§ **What is needed**
Rewrite the records below with "Display size" substituted for each "Screen dimensions", changing nothing else.

------

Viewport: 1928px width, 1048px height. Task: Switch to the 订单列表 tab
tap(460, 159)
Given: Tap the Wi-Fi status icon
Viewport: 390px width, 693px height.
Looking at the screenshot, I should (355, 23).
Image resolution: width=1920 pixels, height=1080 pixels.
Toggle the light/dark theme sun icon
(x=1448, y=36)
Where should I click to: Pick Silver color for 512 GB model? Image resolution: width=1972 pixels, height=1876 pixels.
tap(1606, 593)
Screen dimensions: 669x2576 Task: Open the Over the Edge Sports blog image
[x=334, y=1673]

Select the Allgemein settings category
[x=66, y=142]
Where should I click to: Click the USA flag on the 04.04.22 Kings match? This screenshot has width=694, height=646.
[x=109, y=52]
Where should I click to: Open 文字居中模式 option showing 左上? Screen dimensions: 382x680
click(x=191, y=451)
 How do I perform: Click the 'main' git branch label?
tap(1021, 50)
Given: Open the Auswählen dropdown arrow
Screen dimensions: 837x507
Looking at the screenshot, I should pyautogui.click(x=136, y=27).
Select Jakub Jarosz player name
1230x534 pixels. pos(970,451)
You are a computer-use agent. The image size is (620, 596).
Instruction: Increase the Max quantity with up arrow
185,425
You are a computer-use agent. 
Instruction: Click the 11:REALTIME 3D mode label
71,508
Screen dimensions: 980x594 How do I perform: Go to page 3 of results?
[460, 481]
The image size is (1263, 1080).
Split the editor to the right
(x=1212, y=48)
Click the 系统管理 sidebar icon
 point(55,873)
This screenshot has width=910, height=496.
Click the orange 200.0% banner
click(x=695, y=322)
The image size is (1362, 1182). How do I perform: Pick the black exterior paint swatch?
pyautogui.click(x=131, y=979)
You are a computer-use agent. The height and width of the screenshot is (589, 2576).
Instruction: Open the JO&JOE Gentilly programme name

------

§ **Answer to the task**
Viewport: 1928px width, 1048px height. Task: Switch to the 订单列表 tab
tap(460, 159)
Given: Tap the Wi-Fi status icon
Viewport: 390px width, 693px height.
Looking at the screenshot, I should (355, 23).
Image resolution: width=1920 pixels, height=1080 pixels.
Toggle the light/dark theme sun icon
(x=1448, y=36)
Where should I click to: Pick Silver color for 512 GB model? Image resolution: width=1972 pixels, height=1876 pixels.
tap(1606, 593)
Display size: 669x2576 Task: Open the Over the Edge Sports blog image
[x=334, y=1673]

Select the Allgemein settings category
[x=66, y=142]
Where should I click to: Click the USA flag on the 04.04.22 Kings match? This screenshot has width=694, height=646.
[x=109, y=52]
Where should I click to: Open 文字居中模式 option showing 左上? Display size: 382x680
click(x=191, y=451)
 How do I perform: Click the 'main' git branch label?
tap(1021, 50)
Given: Open the Auswählen dropdown arrow
Display size: 837x507
Looking at the screenshot, I should pyautogui.click(x=136, y=27).
Select Jakub Jarosz player name
1230x534 pixels. pos(970,451)
You are a computer-use agent. The image size is (620, 596).
Instruction: Increase the Max quantity with up arrow
185,425
You are a computer-use agent. 
Instruction: Click the 11:REALTIME 3D mode label
71,508
Display size: 980x594 How do I perform: Go to page 3 of results?
[460, 481]
The image size is (1263, 1080).
Split the editor to the right
(x=1212, y=48)
Click the 系统管理 sidebar icon
 point(55,873)
This screenshot has width=910, height=496.
Click the orange 200.0% banner
click(x=695, y=322)
The image size is (1362, 1182). How do I perform: Pick the black exterior paint swatch?
pyautogui.click(x=131, y=979)
You are a computer-use agent. The height and width of the screenshot is (589, 2576).
Instruction: Open the JO&JOE Gentilly programme name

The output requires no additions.